## Selected extract
In 2009, Microsoft released ASP.NET MVC, a thoroughly modern, orthogonal web framework supporting the most up-to-date understanding of how to architect well-factored, scalable web applications. ASP.NET MVC broke free of the per-file emphasis of previous frameworks, instead emphasizing regex-based URL dispatching, similar to popular scripting frameworks such as Django, Rails, and Catalyst. These URLs did not map to files; they instead mapped to objects that were designed to handle the request. Thus, URLs could be built entirely on what made logical sense, rather than on the confines of what the file system dictated.
But ASP.NET MVC was based on ASP.NET. Which checks for the existence of a file before running any scripts. Which means it will check directories that have COM1-9, LPT1-9, CON, AUX, PRN, and NUL in them, with any extension.

## Study questions
**a.** In the ASP.NET MVC passage, what did URLs map to instead of files?
**b.** From the ASP.NET MVC passage, extract everything from "In 2009, Microsoft" down to "file system dictated.".

## Recorded information
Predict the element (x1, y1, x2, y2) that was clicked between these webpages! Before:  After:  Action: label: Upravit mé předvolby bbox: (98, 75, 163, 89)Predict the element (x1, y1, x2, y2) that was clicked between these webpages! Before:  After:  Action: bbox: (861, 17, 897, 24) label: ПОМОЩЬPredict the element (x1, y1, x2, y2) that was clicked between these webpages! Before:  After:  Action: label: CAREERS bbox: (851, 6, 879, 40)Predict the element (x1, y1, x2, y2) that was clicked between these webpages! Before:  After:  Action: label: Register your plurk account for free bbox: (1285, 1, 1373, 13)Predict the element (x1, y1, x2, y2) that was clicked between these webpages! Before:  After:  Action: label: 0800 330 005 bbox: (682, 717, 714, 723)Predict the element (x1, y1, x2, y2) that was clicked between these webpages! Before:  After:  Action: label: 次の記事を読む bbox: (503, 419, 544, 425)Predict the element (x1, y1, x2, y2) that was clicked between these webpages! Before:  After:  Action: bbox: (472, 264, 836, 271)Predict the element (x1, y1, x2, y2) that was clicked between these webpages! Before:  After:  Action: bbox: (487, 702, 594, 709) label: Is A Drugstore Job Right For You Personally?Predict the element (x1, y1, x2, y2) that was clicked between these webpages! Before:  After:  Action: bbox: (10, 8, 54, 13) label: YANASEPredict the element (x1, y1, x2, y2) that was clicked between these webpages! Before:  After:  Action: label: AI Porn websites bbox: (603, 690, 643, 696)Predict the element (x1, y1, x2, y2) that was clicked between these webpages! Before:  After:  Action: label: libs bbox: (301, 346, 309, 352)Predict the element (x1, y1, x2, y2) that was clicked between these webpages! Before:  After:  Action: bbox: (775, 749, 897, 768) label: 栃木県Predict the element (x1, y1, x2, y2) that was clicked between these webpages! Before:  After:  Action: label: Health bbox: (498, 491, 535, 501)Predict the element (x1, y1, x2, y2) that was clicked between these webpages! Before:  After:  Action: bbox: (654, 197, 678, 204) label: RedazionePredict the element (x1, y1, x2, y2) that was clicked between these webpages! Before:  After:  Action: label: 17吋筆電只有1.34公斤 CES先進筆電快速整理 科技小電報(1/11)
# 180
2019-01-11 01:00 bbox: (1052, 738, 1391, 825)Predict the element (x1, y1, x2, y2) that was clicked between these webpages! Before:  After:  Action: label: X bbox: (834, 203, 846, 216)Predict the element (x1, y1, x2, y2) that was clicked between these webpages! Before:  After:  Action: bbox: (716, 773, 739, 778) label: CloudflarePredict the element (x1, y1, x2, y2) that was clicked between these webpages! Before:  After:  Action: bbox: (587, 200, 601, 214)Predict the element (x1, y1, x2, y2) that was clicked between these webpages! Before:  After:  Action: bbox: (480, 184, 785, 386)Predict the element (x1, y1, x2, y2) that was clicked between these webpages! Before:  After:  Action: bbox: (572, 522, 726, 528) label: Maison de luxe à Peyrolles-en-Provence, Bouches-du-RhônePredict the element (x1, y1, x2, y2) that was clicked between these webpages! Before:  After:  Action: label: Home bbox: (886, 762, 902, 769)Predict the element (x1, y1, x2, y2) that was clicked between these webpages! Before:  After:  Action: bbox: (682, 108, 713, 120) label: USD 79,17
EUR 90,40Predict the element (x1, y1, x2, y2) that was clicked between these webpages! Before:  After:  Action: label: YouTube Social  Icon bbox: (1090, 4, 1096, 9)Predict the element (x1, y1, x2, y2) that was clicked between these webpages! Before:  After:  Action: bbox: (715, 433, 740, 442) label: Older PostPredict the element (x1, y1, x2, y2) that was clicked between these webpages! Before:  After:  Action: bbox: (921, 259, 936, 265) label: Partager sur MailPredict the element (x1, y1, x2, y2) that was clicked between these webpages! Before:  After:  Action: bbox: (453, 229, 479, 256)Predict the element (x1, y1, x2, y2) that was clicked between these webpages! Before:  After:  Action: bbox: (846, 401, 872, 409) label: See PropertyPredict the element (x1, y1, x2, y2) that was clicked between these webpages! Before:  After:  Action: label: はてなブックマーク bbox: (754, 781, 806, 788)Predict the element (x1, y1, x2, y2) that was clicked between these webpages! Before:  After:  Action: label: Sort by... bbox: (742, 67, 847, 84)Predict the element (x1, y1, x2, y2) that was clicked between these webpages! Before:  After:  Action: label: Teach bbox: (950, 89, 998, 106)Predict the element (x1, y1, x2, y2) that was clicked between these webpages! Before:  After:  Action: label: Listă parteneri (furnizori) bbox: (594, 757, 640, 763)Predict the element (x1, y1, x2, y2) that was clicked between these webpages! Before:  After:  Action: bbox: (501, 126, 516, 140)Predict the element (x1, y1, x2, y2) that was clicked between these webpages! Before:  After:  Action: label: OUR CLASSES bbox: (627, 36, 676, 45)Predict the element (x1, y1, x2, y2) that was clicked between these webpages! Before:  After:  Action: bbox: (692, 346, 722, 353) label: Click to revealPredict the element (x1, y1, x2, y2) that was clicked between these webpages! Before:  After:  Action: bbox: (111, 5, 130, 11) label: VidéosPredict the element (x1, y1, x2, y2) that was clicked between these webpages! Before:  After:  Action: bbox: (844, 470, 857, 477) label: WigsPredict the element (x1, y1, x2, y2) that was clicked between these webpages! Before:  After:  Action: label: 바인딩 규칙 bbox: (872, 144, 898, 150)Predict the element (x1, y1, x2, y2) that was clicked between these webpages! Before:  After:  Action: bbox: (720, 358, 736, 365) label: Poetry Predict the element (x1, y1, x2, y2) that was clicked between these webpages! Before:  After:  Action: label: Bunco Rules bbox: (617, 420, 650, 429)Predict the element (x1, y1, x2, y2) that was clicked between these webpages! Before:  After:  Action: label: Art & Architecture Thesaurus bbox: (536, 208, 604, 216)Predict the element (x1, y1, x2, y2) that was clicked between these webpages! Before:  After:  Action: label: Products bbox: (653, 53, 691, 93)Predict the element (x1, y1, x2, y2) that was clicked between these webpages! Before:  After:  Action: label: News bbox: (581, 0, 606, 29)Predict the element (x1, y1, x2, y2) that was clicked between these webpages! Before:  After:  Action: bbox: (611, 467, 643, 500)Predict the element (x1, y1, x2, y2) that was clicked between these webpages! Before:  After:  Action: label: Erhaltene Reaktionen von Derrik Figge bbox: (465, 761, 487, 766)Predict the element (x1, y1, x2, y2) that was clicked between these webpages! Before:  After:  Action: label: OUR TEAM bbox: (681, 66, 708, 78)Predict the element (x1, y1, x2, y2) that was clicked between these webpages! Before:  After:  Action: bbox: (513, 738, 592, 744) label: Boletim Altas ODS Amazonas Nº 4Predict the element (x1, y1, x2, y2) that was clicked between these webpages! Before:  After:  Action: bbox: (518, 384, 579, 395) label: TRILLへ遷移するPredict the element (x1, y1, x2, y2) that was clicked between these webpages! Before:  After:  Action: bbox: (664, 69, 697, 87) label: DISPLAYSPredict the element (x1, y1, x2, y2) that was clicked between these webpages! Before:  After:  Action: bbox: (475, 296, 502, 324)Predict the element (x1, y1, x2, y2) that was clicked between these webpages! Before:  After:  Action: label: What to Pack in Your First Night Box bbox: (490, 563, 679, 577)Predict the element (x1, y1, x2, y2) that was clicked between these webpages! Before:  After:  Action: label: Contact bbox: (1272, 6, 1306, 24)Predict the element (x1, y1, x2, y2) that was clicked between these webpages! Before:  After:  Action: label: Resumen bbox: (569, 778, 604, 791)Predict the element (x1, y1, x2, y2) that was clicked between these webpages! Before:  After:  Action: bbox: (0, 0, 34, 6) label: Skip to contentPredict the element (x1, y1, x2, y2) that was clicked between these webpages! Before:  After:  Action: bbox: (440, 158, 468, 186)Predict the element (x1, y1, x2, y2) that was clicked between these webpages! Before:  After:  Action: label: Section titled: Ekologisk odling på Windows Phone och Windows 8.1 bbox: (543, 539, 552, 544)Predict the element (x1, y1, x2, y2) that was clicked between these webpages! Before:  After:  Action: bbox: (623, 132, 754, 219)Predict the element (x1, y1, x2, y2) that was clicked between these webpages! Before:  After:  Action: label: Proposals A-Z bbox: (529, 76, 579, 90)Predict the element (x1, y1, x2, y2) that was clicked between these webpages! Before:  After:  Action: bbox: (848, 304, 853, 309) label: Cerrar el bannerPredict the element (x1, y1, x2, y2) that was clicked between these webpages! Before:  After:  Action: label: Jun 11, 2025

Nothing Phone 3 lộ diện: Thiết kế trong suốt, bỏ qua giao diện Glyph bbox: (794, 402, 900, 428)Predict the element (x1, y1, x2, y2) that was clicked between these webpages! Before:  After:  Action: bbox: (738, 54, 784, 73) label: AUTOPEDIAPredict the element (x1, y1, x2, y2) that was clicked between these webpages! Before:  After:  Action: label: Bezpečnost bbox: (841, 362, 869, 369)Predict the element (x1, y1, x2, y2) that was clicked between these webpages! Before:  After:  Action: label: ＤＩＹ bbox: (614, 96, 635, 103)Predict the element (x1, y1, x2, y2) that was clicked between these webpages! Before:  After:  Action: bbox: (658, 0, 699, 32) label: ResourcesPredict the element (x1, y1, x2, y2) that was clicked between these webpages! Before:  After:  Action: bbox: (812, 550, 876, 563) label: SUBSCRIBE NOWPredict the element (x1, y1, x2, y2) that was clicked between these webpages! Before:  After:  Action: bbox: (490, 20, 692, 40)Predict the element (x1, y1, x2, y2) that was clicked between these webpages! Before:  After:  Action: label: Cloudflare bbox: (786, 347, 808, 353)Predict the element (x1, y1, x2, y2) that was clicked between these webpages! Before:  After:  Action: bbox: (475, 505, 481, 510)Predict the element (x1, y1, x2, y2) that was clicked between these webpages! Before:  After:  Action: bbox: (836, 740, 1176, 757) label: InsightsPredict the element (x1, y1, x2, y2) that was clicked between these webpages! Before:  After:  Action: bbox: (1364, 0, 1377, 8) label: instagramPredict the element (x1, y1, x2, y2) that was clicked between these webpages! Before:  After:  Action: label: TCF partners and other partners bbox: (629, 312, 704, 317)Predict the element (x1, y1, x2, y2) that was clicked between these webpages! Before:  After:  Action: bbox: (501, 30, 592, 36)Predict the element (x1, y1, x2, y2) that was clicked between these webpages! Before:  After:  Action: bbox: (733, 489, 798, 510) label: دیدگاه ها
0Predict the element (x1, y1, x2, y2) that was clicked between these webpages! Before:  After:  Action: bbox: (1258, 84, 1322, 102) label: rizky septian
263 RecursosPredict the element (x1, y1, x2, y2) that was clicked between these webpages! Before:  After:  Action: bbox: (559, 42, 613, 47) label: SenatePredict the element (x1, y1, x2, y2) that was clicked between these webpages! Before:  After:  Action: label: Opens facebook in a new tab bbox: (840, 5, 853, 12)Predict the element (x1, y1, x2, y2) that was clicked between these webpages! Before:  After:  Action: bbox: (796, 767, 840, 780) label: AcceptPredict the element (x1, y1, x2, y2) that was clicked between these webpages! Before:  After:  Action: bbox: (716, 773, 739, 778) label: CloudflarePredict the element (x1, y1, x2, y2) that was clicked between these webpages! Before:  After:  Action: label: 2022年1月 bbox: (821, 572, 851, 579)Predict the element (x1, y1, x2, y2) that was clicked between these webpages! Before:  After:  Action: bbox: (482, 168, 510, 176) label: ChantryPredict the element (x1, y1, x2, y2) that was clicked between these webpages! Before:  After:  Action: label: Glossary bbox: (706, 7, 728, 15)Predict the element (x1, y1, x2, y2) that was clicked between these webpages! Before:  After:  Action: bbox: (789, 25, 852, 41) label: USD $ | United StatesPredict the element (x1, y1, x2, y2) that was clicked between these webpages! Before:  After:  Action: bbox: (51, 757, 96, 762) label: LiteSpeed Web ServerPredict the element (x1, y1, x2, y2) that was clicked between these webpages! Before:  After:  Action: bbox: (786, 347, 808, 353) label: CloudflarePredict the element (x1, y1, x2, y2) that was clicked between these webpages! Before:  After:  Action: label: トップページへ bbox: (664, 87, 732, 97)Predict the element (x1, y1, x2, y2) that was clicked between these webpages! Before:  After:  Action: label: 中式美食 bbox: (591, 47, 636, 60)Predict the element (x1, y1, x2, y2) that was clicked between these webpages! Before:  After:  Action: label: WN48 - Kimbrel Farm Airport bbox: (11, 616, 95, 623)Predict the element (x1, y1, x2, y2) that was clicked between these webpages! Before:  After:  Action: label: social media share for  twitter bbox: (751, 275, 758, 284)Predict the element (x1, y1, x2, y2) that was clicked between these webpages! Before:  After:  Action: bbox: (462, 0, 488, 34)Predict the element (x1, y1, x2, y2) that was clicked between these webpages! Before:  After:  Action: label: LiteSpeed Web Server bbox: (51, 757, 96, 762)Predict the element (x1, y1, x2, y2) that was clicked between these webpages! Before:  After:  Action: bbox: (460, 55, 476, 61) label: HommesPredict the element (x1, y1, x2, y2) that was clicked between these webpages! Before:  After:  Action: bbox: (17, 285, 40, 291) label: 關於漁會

## Answers to the tasks
**a.** Objects designed to handle the request.

**b.**
In 2009, Microsoft released ASP.NET MVC, a thoroughly modern, orthogonal web framework supporting the most up-to-date understanding of how to architect well-factored, scalable web applications. ASP.NET MVC broke free of the per-file emphasis of previous frameworks, instead emphasizing regex-based URL dispatching, similar to popular scripting frameworks such as Django, Rails, and Catalyst. These URLs did not map to files; they instead mapped to objects that were designed to handle the request. Thus, URLs could be built entirely on what made logical sense, rather than on the confines of what the file system dictated.